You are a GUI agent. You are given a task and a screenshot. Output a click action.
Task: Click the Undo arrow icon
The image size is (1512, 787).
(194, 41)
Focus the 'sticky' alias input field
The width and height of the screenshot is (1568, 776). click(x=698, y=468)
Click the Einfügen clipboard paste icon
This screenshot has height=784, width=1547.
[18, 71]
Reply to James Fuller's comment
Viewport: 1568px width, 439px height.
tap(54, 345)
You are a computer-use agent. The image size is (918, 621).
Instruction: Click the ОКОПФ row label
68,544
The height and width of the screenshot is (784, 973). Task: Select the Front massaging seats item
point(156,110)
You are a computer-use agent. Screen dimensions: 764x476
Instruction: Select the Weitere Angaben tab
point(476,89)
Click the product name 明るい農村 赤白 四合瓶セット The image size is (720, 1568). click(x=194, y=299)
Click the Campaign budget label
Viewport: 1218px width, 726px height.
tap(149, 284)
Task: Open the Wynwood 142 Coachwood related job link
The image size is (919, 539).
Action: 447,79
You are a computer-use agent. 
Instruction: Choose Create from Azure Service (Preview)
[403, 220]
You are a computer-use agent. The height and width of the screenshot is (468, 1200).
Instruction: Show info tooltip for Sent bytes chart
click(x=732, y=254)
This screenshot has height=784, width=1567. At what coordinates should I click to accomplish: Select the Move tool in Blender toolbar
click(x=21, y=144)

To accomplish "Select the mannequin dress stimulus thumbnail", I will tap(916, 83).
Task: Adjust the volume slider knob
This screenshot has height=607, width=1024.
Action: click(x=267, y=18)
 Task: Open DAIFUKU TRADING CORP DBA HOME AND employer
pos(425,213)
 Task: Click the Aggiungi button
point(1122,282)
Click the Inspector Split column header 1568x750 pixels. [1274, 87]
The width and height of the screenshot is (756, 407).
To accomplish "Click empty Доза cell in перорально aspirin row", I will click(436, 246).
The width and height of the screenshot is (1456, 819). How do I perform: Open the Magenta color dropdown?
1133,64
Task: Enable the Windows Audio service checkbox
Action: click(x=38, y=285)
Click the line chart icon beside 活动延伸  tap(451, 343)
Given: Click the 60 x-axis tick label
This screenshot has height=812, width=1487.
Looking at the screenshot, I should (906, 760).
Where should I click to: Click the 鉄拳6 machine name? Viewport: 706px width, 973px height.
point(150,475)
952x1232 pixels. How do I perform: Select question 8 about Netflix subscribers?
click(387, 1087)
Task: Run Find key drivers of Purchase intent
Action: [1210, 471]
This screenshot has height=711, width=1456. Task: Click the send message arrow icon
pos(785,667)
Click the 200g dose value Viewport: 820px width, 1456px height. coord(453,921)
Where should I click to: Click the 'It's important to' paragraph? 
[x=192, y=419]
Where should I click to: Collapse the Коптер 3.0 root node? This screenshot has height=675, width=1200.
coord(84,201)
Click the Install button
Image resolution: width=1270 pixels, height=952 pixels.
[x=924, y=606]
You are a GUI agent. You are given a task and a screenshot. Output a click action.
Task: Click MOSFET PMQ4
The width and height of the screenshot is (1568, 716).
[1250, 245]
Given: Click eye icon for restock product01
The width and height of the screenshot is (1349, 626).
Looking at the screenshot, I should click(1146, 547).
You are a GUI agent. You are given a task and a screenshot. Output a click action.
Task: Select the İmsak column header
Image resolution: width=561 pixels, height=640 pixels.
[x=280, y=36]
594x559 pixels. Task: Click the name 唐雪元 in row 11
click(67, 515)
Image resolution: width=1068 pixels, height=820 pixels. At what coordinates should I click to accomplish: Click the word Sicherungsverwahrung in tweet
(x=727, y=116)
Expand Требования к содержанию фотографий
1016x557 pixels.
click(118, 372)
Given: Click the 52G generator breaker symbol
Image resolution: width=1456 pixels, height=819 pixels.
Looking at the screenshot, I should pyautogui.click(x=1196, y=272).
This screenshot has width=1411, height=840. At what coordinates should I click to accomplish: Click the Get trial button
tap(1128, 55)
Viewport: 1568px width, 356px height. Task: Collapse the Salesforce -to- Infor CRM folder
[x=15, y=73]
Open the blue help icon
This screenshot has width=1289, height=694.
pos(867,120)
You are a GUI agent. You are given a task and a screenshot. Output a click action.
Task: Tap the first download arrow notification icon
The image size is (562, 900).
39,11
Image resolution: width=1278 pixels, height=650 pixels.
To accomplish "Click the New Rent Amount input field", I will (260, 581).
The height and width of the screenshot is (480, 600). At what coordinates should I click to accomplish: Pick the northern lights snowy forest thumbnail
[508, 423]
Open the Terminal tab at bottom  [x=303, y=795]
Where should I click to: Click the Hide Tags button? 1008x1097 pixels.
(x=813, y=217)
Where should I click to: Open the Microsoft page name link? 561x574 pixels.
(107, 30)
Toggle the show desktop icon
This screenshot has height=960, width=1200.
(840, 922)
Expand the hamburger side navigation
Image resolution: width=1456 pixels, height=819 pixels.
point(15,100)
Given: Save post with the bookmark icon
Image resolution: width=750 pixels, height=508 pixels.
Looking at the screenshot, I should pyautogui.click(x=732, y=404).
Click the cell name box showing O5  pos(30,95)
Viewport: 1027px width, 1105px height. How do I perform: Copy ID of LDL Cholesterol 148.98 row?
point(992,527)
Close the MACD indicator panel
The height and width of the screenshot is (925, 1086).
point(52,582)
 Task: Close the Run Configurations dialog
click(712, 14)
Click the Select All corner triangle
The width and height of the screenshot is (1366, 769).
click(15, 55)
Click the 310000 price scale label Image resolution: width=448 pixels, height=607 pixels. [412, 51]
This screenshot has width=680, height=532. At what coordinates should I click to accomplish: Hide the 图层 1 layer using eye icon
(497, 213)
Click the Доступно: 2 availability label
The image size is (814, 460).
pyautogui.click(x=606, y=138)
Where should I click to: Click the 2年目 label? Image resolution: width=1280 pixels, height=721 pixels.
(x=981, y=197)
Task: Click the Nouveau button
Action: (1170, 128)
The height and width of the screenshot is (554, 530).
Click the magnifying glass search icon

__________________________________________________

• _EXERCISE DESCRIPTION_
Rewrite all of the lines above, swapping "computer-use agent" for "desktop assistant" wherever it occurs and leaving everything else unchanged.

• _WRITTEN SOLUTION_
You are a GUI agent. You are given a task and a screenshot. Output a click action.
Task: Click the Undo arrow icon
The image size is (1512, 787).
(194, 41)
Focus the 'sticky' alias input field
The width and height of the screenshot is (1568, 776). click(x=698, y=468)
Click the Einfügen clipboard paste icon
This screenshot has height=784, width=1547.
[18, 71]
Reply to James Fuller's comment
Viewport: 1568px width, 439px height.
tap(54, 345)
You are a desktop assistant. The image size is (918, 621).
Instruction: Click the ОКОПФ row label
68,544
The height and width of the screenshot is (784, 973). Task: Select the Front massaging seats item
point(156,110)
You are a desktop assistant. Screen dimensions: 764x476
Instruction: Select the Weitere Angaben tab
point(476,89)
Click the product name 明るい農村 赤白 四合瓶セット The image size is (720, 1568). click(x=194, y=299)
Click the Campaign budget label
Viewport: 1218px width, 726px height.
tap(149, 284)
Task: Open the Wynwood 142 Coachwood related job link
The image size is (919, 539).
Action: 447,79
You are a desktop assistant. 
Instruction: Choose Create from Azure Service (Preview)
[403, 220]
You are a desktop assistant. The height and width of the screenshot is (468, 1200).
Instruction: Show info tooltip for Sent bytes chart
click(x=732, y=254)
This screenshot has height=784, width=1567. At what coordinates should I click to accomplish: Select the Move tool in Blender toolbar
click(x=21, y=144)

To accomplish "Select the mannequin dress stimulus thumbnail", I will tap(916, 83).
Task: Adjust the volume slider knob
This screenshot has height=607, width=1024.
Action: click(x=267, y=18)
 Task: Open DAIFUKU TRADING CORP DBA HOME AND employer
pos(425,213)
 Task: Click the Aggiungi button
point(1122,282)
Click the Inspector Split column header 1568x750 pixels. [1274, 87]
The width and height of the screenshot is (756, 407).
To accomplish "Click empty Доза cell in перорально aspirin row", I will click(436, 246).
The width and height of the screenshot is (1456, 819). How do I perform: Open the Magenta color dropdown?
1133,64
Task: Enable the Windows Audio service checkbox
Action: click(x=38, y=285)
Click the line chart icon beside 活动延伸  tap(451, 343)
Given: Click the 60 x-axis tick label
This screenshot has height=812, width=1487.
Looking at the screenshot, I should (906, 760).
Where should I click to: Click the 鉄拳6 machine name? Viewport: 706px width, 973px height.
point(150,475)
952x1232 pixels. How do I perform: Select question 8 about Netflix subscribers?
click(387, 1087)
Task: Run Find key drivers of Purchase intent
Action: [1210, 471]
This screenshot has height=711, width=1456. Task: Click the send message arrow icon
pos(785,667)
Click the 200g dose value Viewport: 820px width, 1456px height. coord(453,921)
Where should I click to: Click the 'It's important to' paragraph? 
[x=192, y=419]
Where should I click to: Collapse the Коптер 3.0 root node? This screenshot has height=675, width=1200.
coord(84,201)
Click the Install button
Image resolution: width=1270 pixels, height=952 pixels.
[x=924, y=606]
You are a GUI agent. You are given a task and a screenshot. Output a click action.
Task: Click MOSFET PMQ4
The width and height of the screenshot is (1568, 716).
[1250, 245]
Given: Click eye icon for restock product01
The width and height of the screenshot is (1349, 626).
Looking at the screenshot, I should click(1146, 547).
You are a GUI agent. You are given a task and a screenshot. Output a click action.
Task: Select the İmsak column header
Image resolution: width=561 pixels, height=640 pixels.
[x=280, y=36]
594x559 pixels. Task: Click the name 唐雪元 in row 11
click(67, 515)
Image resolution: width=1068 pixels, height=820 pixels. At what coordinates should I click to accomplish: Click the word Sicherungsverwahrung in tweet
(x=727, y=116)
Expand Требования к содержанию фотографий
1016x557 pixels.
click(118, 372)
Given: Click the 52G generator breaker symbol
Image resolution: width=1456 pixels, height=819 pixels.
Looking at the screenshot, I should pyautogui.click(x=1196, y=272).
This screenshot has width=1411, height=840. At what coordinates should I click to accomplish: Click the Get trial button
tap(1128, 55)
Viewport: 1568px width, 356px height. Task: Collapse the Salesforce -to- Infor CRM folder
[x=15, y=73]
Open the blue help icon
This screenshot has width=1289, height=694.
pos(867,120)
You are a GUI agent. You are given a task and a screenshot. Output a click action.
Task: Tap the first download arrow notification icon
The image size is (562, 900).
39,11
Image resolution: width=1278 pixels, height=650 pixels.
To accomplish "Click the New Rent Amount input field", I will (260, 581).
The height and width of the screenshot is (480, 600). At what coordinates should I click to accomplish: Pick the northern lights snowy forest thumbnail
[508, 423]
Open the Terminal tab at bottom  [x=303, y=795]
Where should I click to: Click the Hide Tags button? 1008x1097 pixels.
(x=813, y=217)
Where should I click to: Open the Microsoft page name link? 561x574 pixels.
(107, 30)
Toggle the show desktop icon
This screenshot has height=960, width=1200.
(840, 922)
Expand the hamburger side navigation
Image resolution: width=1456 pixels, height=819 pixels.
point(15,100)
Given: Save post with the bookmark icon
Image resolution: width=750 pixels, height=508 pixels.
Looking at the screenshot, I should pyautogui.click(x=732, y=404).
Click the cell name box showing O5  pos(30,95)
Viewport: 1027px width, 1105px height. How do I perform: Copy ID of LDL Cholesterol 148.98 row?
point(992,527)
Close the MACD indicator panel
The height and width of the screenshot is (925, 1086).
point(52,582)
 Task: Close the Run Configurations dialog
click(712, 14)
Click the Select All corner triangle
The width and height of the screenshot is (1366, 769).
click(15, 55)
Click the 310000 price scale label Image resolution: width=448 pixels, height=607 pixels. [412, 51]
This screenshot has width=680, height=532. At what coordinates should I click to accomplish: Hide the 图层 1 layer using eye icon
(497, 213)
Click the Доступно: 2 availability label
The image size is (814, 460).
pyautogui.click(x=606, y=138)
Where should I click to: Click the 2年目 label? Image resolution: width=1280 pixels, height=721 pixels.
(x=981, y=197)
Task: Click the Nouveau button
Action: (1170, 128)
The height and width of the screenshot is (554, 530).
Click the magnifying glass search icon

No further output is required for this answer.